I think it is repeated at 7pm on BBC3 on Saturday night


----------



## Copepod (Jan 17, 2012)

Very glad that my sister alerted me to this at the beginning of the series 

Will enjoy any future series if / when they are screened - have heard 2013 mentioned.


----------



## macast (Jan 17, 2012)

Northerner said:


> I think it is repeated at 7pm on BBC3 on Saturday night



brilliant!  thanks Northerner


----------



## MeanMom (Jan 17, 2012)

Link to Watsons Blog - in this instance about 'A Study in Pink' the first one of the first series. If you haven't seen it beg, steal or borrow to do so 

http://www.johnwatsonblog.co.uk/blog/07february


----------



## Northerner (Jan 17, 2012)

I just bought a tv mag today and I see that they are repeating the latest episode at 8 o'clock, not 7 as I said earlier


----------



## cazscot (Jan 17, 2012)

I am a long term Jeremy Brett fan and for me he is the best Sherlock Homes ever therefore I was determined not to like the new jazzed up version but oh how wrong I was.  I have loved it from the beginning and thought that excellent .  I can't wait to find out he managed to cheat death, I know it has something to do with Molly but can't figure out what .


----------



## Northerner (Jan 19, 2012)

Sherlock - Series 1 and 2 Box Set - out on Monday 23rd January!


----------



## macast (Jan 19, 2012)

Northerner said:


> Sherlock - Series 1 and 2 Box Set - out on Monday 23rd January!




oooh thanks Northerner 

I noticed that it is downloadable from iTunes too


----------



## MeanMom (Jan 20, 2012)

Northerner said:


> Sherlock - Series 1 and 2 Box Set - out on Monday 23rd January!

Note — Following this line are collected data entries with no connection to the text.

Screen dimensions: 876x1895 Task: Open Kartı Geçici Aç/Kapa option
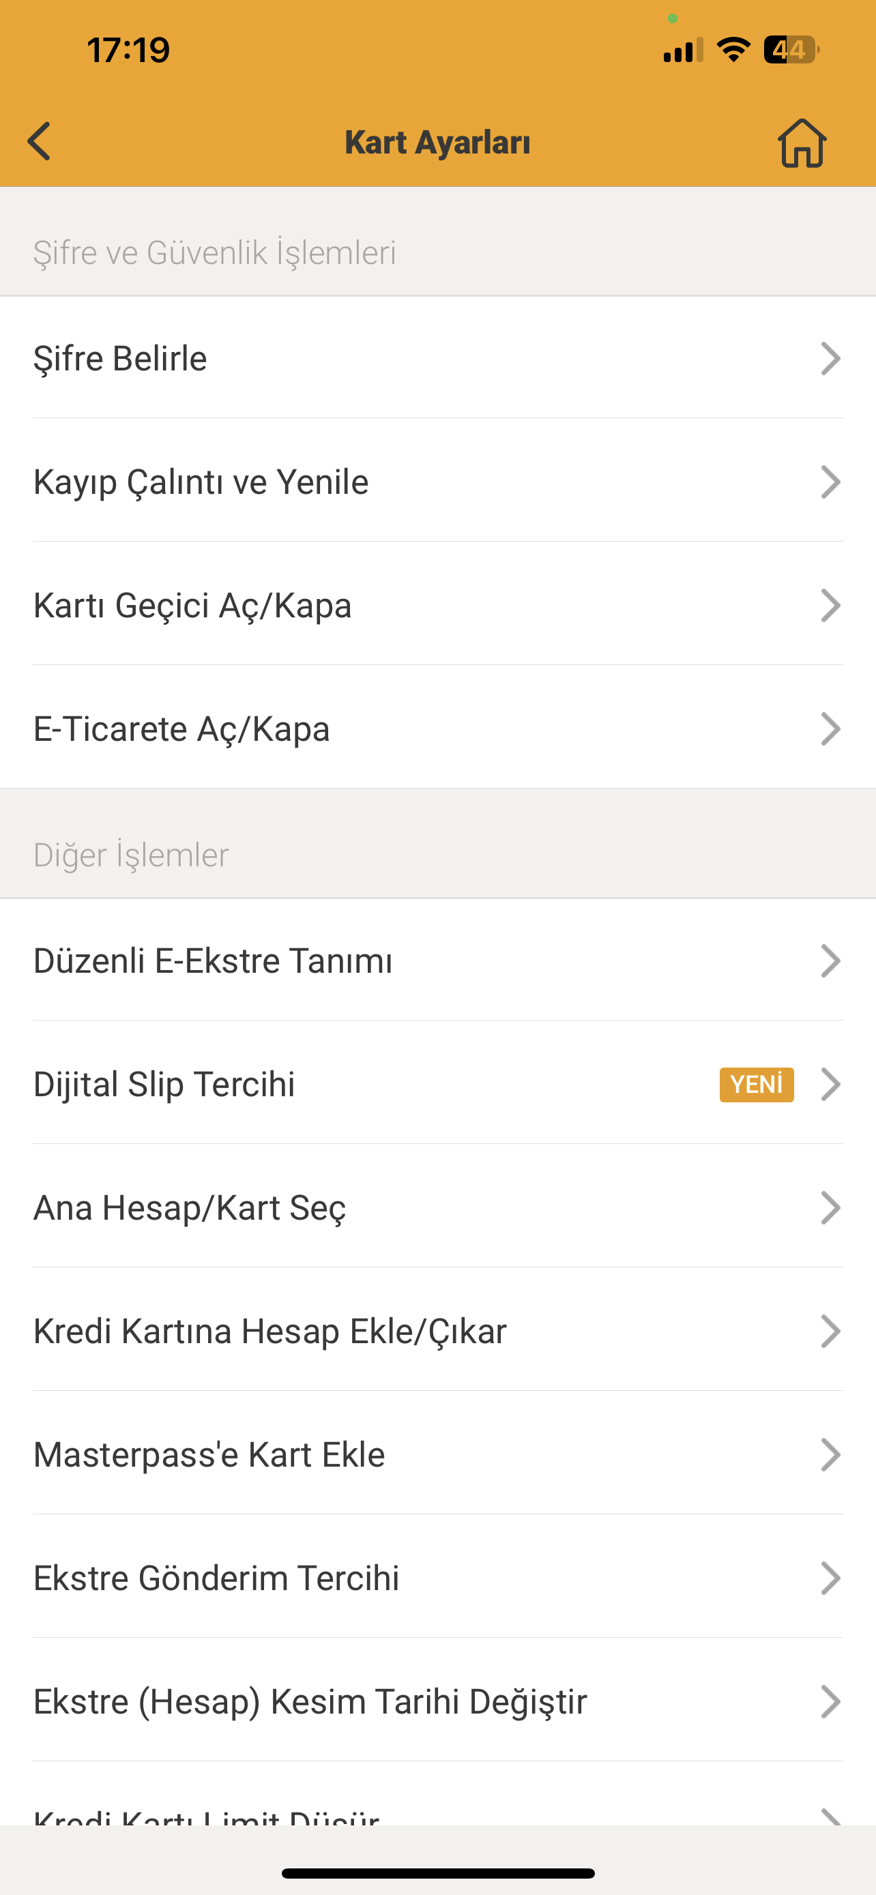pos(193,605)
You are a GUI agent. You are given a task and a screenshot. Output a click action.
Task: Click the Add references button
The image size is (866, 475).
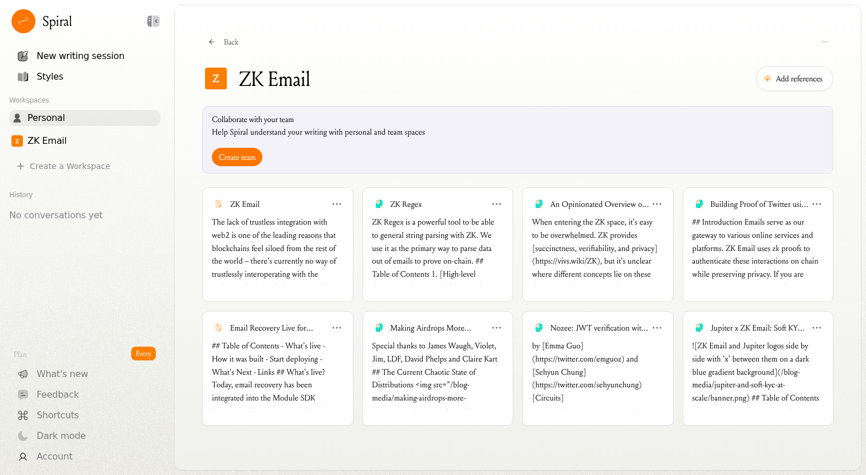tap(794, 78)
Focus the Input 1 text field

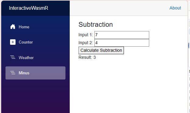point(122,35)
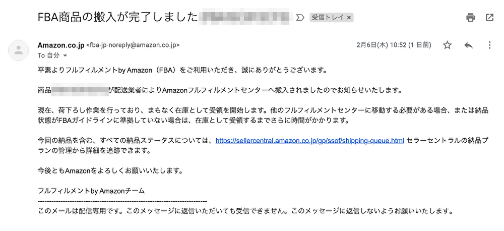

Just in time for K's Birthday


----------



## robert@fm (Feb 10, 2012)

Ordered the box set from Amazon, because it sounded as if I might like it.  Arrived yesterday (Thursday 9th).

Just finished watching "A Study in Pink" and it's BRILLIANT!  Wonderful update -- look forward to seeing the rest!  (May also re-read "A Study in Scarlet" if I can find it somewhere...)


----------



## runner (Feb 10, 2012)

Watched it on TV and love it, but missed the last one, then found repeat and recorded it - looking forward to watching it.  Liked the film too, but like Pride and Prejudice, the TV series was better!


----------



## FM001 (Feb 10, 2012)

Tempted to get the box set myself after watching only 20 minutes of it and writing it off


----------



## robert@fm (Dec 16, 2013)

According to the Daily Fail, series 3 will be starting on New Years' Day.

I've had the DVDs on pre-order from Amazon since summer.


----------



## robert@fm (Dec 16, 2013)

Links:


Sherlock: Benedict Cumberbatch left wondering about his own faked death scene (The Telegraph)
Sherlock's top secret mystery survival finally revealed (The Grauniad; doesn't contain spoilers)
BBC programme information and links to the associated websites (Watson's blog has been updated)
New Sherlock is 'best yet' (BBC Entertainments News; includes video clip)


----------



## robert@fm (Dec 16, 2013)

Reading Watson's blog, one of the "posters" is Sauron1976 ? a subtle link to Martin Freeman's role as Bilbo!


----------



## Northerner (Dec 16, 2013)

robert@fm said:


> According to the Daily Fail, series 3 will be starting on New Years' Day.
> 
> I've had the DVDs on pre-order from Amazon since summer.



Looking forward to it!


----------



## runner (Dec 16, 2013)

Yay love it!


----------



## robert@fm (Dec 26, 2013)

In (sort-of) related news, Benedict Cumberbatch will be playing Brian Epstein (the Beatles' manager) in an upcoming biopic.

I hope Benedict wins!


----------



## Pine Marten (Jan 2, 2014)

Well, did y'all see Sherlock's return? I thought it hugely entertaining and, as someone on another forum said, it really messed with your head . 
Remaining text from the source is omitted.